To me, a common baseline is a visualization technique that can give powerful insights, unlike any other statistical measure. In other words, a visualization of a common baseline can often show the power of visualizations (which is not always the case). 

Let's take a dataset from the Kickstarter project (Kaggle). Since not all projects start on the same day, we don't care about the date a project is launched, but rather how long it lasted. This creates our x-axis with the number of days. 

On the y-axis, we have the amounts raised for each individual project. Now we can gain potential insights from the behavior of Kickstart projects. 

Creating a common baseline is not so easy in Tableau, R, or Python. 

Source: Kirill Eremenko "Tableau Certified Desktop Professional."

Table Calculation Functions: WINDOW_AVG()

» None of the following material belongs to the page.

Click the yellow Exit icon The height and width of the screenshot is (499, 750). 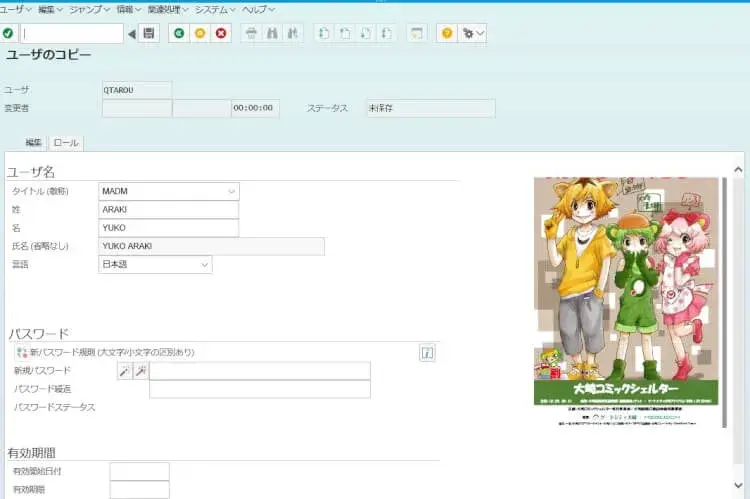[x=200, y=33]
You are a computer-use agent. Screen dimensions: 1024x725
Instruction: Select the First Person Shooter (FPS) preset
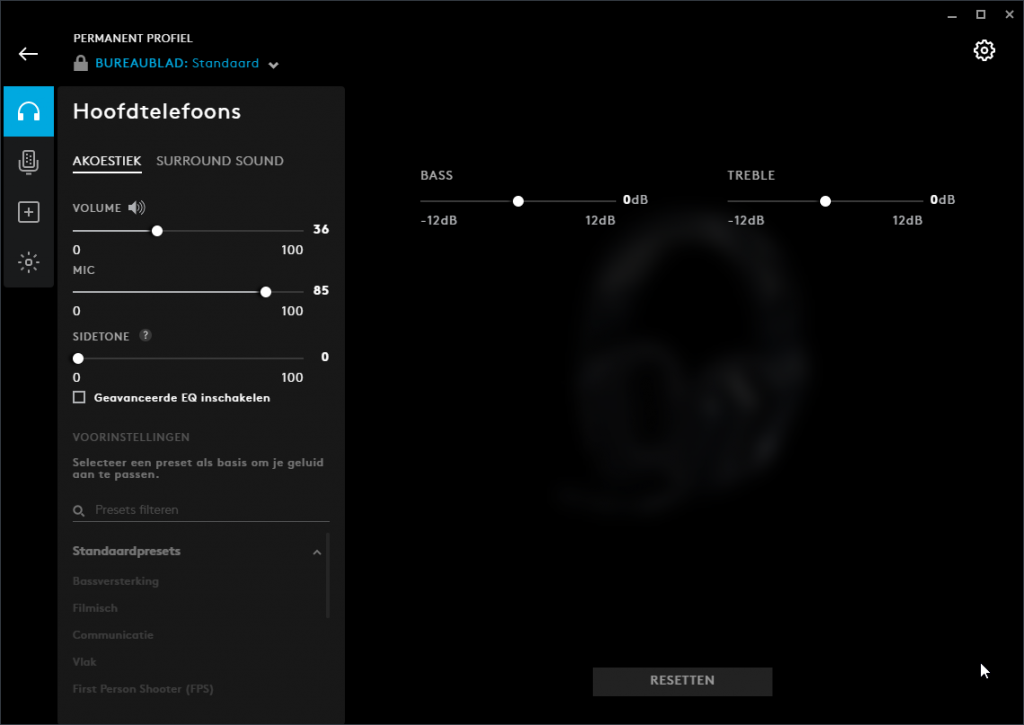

In this example, we're looking at salaries in different industries (source: Glassdoor). Analytically, we want to know whether an industry is above or below average. Because a user might exclude certain industries, we cannot hard code average. In other words, the average calculation must be based on the view (or scope). 

Thus, we need a function that dynamically updates based on the view. In Tableau lingo, this is called a table calculation. In particular, the function in the image is based on "_WINDOW_AVG" which is simply:

WINDOW_AVG(SUM([Meidan Base Pay])

In summary, the table calculation WINDOW_AVG() allows us to calculate the average dynamically, based on the user's preferences. We could not achieve this with a hard-coded average formula

International football results from 1872 - 2020

In team sports, the term home advantage refers to the benefit that the home team has over the visiting team. Thanks to Kaggle, we now have a dataset with over 40,000 international football results.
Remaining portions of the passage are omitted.